These are all sensible candidate metrics to be included, alongside  
citation and other candidate metrics, in the multiple regression  
equation to be cross-validated jointly against already validated  
criteria, such as peer rankings (especially in RAE 2008).

 >    lure of a simple process and simple numbers (preferably a single  
number) seems to overcome common sense and good judgment.

Validation should definitely be done with multiple metrics, jointly,  
using multiple regression analysis, not with a single metric, and not  
one at a time.

 >    special citation culture of mathematics, with low citation  
counts for journals, papers, and authors, makes it especially  
vulnerable to the abuse of citation statistics.
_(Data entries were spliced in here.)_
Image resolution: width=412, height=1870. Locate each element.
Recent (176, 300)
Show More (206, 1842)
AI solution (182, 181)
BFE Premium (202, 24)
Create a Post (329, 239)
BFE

Metric validation and weighting should been done separately, field by  
field.

 >    For some fields, such as bio‐medical sciences, this is  
appropriate because most published articles receive most of their  
citations soon after publication. In other fields, such as  
mathematics, most citations occur beyond the two‐year period.

Chronometrics – growth and decay rates and other time-based  
parameters for download, citations and other time-based, cumulative  
measures – should be among the battery of candidate metrics for  
validation.

 >    The impact factor varies considerably among disciplines... The  
impact factor can vary considerably from year to year, and the  
variation tends to be larger for smaller journals.

All true. Hence the journal impact factor – perhaps with various time  
constants – should be part of the battery of candidate metrics, not  
simply used a priori.

 >    The most important criticism of the impact factor is that its  
meaning is not well understood. When using the impact factor to  
compare two journals, there is no a priori model that defines what it  
means to be "better". The only model derives from the impact factor  
itself — a larger impact factor means a better journal... How does  
the impact factor measure quality? Is it the best statistic to measure  
quality? What precisely does it measure? Remarkably little is known...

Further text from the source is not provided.